### Data records
☆ ☆ ☆ ☆
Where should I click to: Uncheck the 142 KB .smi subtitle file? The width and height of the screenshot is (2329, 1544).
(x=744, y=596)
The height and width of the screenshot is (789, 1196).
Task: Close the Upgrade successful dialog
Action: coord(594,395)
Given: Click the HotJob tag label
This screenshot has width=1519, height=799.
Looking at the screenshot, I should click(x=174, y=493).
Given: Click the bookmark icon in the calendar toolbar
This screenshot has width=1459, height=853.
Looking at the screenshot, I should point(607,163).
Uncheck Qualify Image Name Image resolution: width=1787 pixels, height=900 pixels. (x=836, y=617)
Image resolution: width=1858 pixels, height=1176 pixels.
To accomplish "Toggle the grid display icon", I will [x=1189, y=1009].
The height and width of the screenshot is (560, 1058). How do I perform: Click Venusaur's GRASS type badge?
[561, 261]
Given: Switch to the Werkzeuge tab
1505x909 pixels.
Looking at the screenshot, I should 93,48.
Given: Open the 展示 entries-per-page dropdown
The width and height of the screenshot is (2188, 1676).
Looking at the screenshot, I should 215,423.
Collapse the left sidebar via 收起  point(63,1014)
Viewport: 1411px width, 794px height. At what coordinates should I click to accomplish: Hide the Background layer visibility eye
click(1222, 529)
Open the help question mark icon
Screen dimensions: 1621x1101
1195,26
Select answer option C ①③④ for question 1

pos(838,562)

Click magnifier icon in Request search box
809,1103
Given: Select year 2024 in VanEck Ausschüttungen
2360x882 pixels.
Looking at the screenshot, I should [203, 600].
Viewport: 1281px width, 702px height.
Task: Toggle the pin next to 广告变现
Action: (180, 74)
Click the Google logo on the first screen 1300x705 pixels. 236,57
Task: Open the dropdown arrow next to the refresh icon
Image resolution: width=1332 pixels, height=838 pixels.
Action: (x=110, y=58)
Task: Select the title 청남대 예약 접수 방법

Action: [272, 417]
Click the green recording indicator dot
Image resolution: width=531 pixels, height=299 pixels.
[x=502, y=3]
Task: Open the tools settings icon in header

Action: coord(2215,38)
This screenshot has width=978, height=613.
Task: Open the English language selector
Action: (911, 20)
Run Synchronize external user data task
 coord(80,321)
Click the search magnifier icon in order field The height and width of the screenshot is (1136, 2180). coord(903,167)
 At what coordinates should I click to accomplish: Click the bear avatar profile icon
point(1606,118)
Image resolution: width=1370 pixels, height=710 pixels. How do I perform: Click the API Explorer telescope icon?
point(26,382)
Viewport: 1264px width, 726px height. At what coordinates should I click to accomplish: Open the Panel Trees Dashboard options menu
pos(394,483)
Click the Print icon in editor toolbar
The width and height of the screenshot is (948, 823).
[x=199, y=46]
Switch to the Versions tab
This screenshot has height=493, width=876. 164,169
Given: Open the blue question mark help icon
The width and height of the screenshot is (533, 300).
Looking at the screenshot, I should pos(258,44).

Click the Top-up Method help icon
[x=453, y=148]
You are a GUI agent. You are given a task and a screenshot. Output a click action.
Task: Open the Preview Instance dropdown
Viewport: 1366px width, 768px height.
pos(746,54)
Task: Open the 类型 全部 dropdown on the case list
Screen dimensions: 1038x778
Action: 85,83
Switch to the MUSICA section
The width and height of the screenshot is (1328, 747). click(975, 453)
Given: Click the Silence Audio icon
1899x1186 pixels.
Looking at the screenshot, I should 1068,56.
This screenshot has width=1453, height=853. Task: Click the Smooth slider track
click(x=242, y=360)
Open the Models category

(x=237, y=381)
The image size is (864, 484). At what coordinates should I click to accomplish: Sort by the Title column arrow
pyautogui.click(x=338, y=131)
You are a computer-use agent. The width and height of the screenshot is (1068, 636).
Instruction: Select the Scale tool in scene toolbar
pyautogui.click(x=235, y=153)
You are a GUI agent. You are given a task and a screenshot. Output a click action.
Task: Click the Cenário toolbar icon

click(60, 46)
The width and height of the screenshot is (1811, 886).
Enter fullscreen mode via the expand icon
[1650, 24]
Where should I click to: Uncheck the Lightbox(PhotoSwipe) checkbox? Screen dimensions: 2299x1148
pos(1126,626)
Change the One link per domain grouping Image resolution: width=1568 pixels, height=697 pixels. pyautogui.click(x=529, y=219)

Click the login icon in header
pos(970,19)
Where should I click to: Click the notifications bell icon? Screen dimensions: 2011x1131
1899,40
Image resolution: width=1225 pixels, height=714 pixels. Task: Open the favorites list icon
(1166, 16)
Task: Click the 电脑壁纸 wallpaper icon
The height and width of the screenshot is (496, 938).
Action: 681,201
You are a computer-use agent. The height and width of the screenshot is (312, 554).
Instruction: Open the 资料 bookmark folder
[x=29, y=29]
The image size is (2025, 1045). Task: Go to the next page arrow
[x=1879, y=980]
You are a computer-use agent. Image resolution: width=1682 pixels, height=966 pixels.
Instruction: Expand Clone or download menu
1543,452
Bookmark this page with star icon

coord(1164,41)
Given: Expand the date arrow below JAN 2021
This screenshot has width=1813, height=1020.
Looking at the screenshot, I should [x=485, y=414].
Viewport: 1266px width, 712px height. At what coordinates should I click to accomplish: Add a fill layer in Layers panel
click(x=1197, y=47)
☆ ☆ ☆ ☆
Would you please repeat exactly the lines above, starting at the line with "Image resolution: width=531" and stopping at the line with "Click the search", both included?

### Solution
Image resolution: width=531 pixels, height=299 pixels.
[x=502, y=3]
Task: Open the tools settings icon in header

Action: coord(2215,38)
This screenshot has width=978, height=613.
Task: Open the English language selector
Action: (911, 20)
Run Synchronize external user data task
 coord(80,321)
Click the search magnifier icon in order field The height and width of the screenshot is (1136, 2180). coord(903,167)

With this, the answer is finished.